New, First-in-the-Nation Investments in Bar Preparation and Licensure

Oregon Law Students Prepare for the NextGen Bar Exam

Oregon is among the first states in the nation to adopt the NextGen Bar Exam in July 2026 – and Oregon Law’s new investments in bar and licensing for practice readiness are meeting that moment.  

Tailoring Bar and Licensing Support

Recognizing some students still plan to sit for the Uniform Bar Exam (UBE) or state-specific exams outside Oregon, while others will enroll in Oregon’s new practice-based licensure program, Oregon Law is tailoring its bar and licensing support to every student’s pathway – maximizing readiness and positioning them for success wherever they choose to practice.  “We want students to be familiar with the bar and the licensure processes, what it looks like, what it takes to do it successfully,” said Associate Dean for Academic Affairs Erik Girvan, who is also the Bernard B. Kliks Professor of Law. “It’s hard to know how to achieve a goal when you don’t know what the goal looks like.” 
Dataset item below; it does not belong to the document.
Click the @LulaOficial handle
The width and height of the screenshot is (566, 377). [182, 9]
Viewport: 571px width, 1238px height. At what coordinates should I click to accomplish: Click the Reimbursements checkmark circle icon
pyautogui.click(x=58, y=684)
The new investments began in January with the addition of Director of Bar Preparation and Licensure Angela Ruocco, an experienced lawyer and judge.  

Preparing Students for the Bar Exam

Ruocco collaborates extensively with the Oregon State Bar, peer law school institutions, the National Conference of Bar Examiners, and the Law School Admission Council. She is developing a dynamic curriculum that prepares students for the new skills-based exam, with an eye toward best practices in pedagogy for skill retention and practice readiness. Rucco compares her work with students to a funnel, expansive at the beginning and gradually becoming more tailored as they work toward graduation.   
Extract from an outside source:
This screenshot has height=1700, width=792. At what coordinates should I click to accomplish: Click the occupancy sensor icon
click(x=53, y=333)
 Bar and licensing investments now include: 

  • Connecting with all first-year students in Civil Procedure and Contract classes, to offer students customized support and access to study materials
  • Workshops designed to offer repeated exposure to multiple-choice questions, integrated skill sets, and performance tasks on a small scale
  • A new mandatory, first-in-the nation mock bar exercise for second- and third-year law students, built in collaboration with the Law School Admission Council. Administered the week before fall classes began, the exercise tests NextGen bar concepts, as well as foundational competencies.
  • Integrated Skills: A Capstone for Practice-Ready Lawyering course serves as a culminating experience for third-year students, blending doctrinal review with immersive, skills-based learning. Through integrated practice scenarios, students apply judgment in client counseling, draft professional legal documents, and navigate the ethical dimensions of modern practice - preparing graduates to transition confidently from law school to licensure. 
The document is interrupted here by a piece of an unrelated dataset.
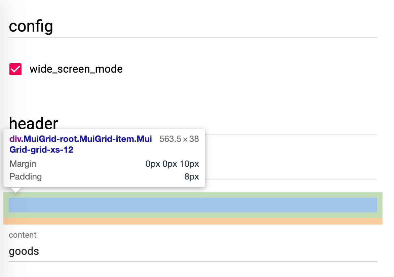Viewport: 394px width, 277px height.
Task: Click the tooltip pointer arrow below header
Action: (x=16, y=189)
“The beauty of this multi-tiered approach is that it’s exposing students to and almost desensitizing them to the bar exam experience, which is a profound challenge state,” Ruocco said. “Passing the bar is the greatest professional exercise that they will likely have encountered in their academic and professional career. So, we have to prepare them for the seriousness of it.” 

Launching Law Ducks 

These investments work to not only propagate bar passage, but to also create the next generation of skilled, ethical colleagues in the practice of law. In particular, the NextGen bar exam requires being able to complete skills-based exercises of the type that a lawyer would use in practice. Preparing for the test is simultaneously preparing for legal practice. “These integrated question sets give students more access to the professional judgment that gets built over time.” Ruocco said. “We want our graduates to be able to hit the ground running when they go out and become attorneys.”